Monday, January 2, 2012

Journeys

We all have our journeys and it is hard to understand what others are going through. When people are sick and we choose to stop and listen it seems to change not only us but the way people react to us. Some are more open and some are more closed and this can be a blessing or a hardship but in the end it is a lesson. If you are anything like me I often wounder when the lessons are over, until I learn what I have not and then understand why I learned it and it was all worth it. As we become sick or our loved ones do and live with it daily it is harder on us and the ones that live with us because there is no escape. As others can say to them self I have had enough or I have more to deal with work, bills, friends, family, school or any other life journeys we/they deal with. One of the problems with the ones that can not escape is that this is our life we live in pain we can not get over it or we watch our loved one suffer daily.
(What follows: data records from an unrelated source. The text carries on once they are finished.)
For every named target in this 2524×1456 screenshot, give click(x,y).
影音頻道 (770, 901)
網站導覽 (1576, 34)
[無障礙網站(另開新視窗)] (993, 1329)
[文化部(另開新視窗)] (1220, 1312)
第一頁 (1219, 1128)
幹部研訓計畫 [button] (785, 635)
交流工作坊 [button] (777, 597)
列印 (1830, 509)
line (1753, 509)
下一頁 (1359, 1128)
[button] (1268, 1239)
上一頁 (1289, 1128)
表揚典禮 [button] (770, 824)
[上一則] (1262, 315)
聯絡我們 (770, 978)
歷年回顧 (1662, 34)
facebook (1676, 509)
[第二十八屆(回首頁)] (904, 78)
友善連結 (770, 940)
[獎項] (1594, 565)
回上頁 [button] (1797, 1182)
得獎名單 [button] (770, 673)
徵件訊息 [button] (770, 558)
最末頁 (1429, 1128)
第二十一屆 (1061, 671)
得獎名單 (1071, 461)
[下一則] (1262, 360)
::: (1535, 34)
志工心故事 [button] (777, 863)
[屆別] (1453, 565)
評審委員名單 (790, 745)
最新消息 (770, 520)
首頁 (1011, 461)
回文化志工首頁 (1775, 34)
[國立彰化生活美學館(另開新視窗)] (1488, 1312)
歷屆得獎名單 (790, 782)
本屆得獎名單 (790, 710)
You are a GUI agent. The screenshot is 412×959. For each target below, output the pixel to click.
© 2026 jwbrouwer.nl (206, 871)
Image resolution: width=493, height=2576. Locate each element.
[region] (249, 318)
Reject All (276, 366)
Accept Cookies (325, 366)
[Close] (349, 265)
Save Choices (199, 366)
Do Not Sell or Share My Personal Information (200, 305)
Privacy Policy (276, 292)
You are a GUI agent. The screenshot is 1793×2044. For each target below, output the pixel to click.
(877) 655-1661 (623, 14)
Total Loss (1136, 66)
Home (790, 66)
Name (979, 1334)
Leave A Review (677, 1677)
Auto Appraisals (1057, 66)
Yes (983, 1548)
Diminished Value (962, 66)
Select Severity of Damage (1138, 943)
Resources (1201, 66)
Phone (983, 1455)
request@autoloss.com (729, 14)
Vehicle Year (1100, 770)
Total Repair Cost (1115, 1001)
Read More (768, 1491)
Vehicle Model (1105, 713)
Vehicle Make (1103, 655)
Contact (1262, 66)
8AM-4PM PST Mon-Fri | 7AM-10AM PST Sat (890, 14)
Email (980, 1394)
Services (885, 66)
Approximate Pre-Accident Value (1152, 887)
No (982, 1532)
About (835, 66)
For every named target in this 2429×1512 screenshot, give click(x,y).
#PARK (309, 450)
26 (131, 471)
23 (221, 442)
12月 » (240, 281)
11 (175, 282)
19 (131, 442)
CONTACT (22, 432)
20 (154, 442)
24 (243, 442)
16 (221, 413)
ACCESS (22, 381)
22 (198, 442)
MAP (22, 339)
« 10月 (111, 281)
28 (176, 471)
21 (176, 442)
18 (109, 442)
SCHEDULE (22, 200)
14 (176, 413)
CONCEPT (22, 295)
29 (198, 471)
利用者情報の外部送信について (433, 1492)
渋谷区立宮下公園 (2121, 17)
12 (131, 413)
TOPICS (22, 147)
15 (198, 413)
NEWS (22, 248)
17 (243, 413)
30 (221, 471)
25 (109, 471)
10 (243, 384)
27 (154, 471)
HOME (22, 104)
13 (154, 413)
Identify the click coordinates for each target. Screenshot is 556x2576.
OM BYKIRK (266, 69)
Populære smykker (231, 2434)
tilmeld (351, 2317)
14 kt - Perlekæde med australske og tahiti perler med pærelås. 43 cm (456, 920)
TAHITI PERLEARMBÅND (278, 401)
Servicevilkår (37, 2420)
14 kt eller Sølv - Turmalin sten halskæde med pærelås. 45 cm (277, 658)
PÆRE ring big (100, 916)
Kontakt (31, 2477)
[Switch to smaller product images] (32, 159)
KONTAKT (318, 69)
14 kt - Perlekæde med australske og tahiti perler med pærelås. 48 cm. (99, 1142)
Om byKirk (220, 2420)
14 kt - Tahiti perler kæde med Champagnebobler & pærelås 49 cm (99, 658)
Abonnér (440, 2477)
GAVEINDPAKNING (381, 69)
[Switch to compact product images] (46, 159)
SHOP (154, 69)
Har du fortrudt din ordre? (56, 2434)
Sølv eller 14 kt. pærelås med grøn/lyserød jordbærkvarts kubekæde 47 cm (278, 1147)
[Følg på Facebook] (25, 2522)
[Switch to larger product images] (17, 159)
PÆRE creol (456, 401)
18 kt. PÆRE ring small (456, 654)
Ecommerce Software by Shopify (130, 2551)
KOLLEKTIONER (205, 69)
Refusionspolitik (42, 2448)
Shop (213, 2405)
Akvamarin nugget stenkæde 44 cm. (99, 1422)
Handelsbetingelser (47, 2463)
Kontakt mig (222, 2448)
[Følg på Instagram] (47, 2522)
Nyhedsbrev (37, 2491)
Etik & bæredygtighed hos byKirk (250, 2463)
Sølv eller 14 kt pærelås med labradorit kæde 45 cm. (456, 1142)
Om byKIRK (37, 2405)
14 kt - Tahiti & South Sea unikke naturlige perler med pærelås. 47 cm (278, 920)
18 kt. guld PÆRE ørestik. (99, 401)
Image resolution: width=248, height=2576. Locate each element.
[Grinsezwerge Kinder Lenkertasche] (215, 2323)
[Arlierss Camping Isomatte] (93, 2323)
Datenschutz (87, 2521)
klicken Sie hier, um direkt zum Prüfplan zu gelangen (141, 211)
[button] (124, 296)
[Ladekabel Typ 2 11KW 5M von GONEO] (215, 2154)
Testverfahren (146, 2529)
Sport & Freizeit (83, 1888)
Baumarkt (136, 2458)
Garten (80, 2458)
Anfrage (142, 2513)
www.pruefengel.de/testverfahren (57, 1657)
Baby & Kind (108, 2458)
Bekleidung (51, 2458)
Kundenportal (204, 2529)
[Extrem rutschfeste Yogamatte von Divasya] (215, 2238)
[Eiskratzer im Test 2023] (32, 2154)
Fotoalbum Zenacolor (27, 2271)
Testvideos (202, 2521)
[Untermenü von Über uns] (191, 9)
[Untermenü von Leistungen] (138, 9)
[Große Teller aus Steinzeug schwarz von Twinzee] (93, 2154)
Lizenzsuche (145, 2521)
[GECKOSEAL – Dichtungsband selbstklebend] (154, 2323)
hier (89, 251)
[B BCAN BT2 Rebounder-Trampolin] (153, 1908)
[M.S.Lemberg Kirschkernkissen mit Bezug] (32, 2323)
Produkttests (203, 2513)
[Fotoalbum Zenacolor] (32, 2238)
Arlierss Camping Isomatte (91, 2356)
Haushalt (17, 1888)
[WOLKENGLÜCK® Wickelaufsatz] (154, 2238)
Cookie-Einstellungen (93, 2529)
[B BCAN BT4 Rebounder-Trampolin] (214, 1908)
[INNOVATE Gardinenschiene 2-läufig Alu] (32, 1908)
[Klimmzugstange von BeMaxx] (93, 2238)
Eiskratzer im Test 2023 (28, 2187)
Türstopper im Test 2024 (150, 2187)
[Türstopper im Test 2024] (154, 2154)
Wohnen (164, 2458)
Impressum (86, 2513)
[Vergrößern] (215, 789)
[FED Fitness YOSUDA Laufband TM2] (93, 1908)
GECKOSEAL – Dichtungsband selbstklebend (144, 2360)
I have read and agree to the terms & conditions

 I have both I live with it and watch my daughter suffer everyday but not just my daughter who is sick my son, my husband and my mother-in-law who lives with us. It effects others but not as much as the ones who live in the house with us. Or Emalee's boyfriend who stands by her at this young age and try’s to be strong when you see how scarred he is for her and how helpless he feels as we all do. As the surgery date gets closer we are blessed to have a doctor who will do surgery but we also know that at 15 years old she will be having brain surgery and at any age it seems unfair let alone a child.

 As a mother I want to scream and cry and try and stop this, as a Chiarian I know this is the best we can be doing for her as the person I am I want to not only help my daughter but change all that have been affected by this disease and any other illness. The one thing I keep going back to as how much I changed in a good way after my surgery and how I found myself. We were brought up to believe be are born in this world alone and die alone and I disagree. We are never alone even when we want to be, we are always with love and support. We make our life journey what we want to make it. We create our own happiness. We have the power to move negativity out of our life and enjoy the beauty in life even when it is sad it can still be beautiful. We don't have to understand all we get to deiced is if we what to except all and there differences and love them. Some you just have to let go and some come into your life when you had no idea you needed them. Life works in all very amazing way, it is up to you and the way you take it in. Please don't get me wrong I am freakin out about Emalee's surgery but I have deiced to take the negative out and replace it with love, peace, happiness, life, sadness and let it just be.

So please just remember you are not alone we are never alone and we understand even when you think your the only there is someone out there who does and they love you but you also don't have to understand to love and support. The ball is always in your court as they say!

I love you with love and support always.